##### EXCERPTED RECORDS

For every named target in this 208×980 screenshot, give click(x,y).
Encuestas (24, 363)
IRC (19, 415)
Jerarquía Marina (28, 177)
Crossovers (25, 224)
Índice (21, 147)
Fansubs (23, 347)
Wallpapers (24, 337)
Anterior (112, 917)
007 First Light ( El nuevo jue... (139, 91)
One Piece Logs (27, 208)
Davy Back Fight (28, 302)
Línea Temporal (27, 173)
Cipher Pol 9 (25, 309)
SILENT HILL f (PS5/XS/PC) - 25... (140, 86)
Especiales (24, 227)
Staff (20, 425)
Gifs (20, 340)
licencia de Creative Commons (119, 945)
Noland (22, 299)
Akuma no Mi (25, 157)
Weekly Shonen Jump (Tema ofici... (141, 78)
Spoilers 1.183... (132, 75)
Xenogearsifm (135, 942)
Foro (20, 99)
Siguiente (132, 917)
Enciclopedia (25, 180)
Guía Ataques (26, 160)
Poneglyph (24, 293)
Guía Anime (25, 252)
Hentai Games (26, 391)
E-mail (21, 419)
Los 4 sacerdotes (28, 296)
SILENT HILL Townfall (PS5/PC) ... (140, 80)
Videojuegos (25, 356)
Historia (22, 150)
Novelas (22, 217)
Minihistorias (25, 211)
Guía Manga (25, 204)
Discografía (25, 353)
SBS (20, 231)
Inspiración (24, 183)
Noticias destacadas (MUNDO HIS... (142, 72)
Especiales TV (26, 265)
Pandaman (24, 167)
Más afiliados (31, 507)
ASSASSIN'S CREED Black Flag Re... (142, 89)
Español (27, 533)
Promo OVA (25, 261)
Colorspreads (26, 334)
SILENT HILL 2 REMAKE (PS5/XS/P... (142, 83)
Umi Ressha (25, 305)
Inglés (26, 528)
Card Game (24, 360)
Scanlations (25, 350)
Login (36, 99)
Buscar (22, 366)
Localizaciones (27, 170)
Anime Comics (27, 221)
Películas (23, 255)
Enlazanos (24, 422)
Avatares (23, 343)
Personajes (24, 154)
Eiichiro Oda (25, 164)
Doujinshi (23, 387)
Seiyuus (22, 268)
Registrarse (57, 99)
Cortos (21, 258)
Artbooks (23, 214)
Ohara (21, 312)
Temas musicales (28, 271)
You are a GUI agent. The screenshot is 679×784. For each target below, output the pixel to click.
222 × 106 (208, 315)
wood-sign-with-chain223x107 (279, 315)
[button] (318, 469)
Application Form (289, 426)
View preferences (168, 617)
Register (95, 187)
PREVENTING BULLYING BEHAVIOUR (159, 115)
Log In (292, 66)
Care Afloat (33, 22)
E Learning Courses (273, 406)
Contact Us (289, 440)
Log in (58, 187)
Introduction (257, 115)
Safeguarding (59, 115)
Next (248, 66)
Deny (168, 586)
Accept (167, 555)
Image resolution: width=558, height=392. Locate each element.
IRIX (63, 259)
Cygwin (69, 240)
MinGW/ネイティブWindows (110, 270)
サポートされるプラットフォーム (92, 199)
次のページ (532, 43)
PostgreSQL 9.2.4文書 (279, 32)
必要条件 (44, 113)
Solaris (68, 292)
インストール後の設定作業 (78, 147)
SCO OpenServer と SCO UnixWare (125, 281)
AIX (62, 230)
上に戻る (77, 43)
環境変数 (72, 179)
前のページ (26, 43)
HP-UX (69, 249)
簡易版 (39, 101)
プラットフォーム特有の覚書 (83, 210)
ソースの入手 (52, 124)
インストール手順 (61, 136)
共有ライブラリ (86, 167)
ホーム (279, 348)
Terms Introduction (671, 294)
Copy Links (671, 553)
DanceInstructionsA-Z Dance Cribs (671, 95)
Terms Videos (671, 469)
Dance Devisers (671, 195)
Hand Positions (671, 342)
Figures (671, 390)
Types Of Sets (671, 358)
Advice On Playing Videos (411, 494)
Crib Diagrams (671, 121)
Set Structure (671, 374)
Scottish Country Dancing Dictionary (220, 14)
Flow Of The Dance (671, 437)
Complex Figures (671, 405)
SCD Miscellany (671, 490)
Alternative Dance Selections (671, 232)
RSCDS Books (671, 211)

##########

TASK BRIEF - Collect every line of the items above that contains the word "Videos", matching case exactly, and copy each one out.

RIGHT ANSWER -
Terms Videos (671, 469)
Advice On Playing Videos (411, 494)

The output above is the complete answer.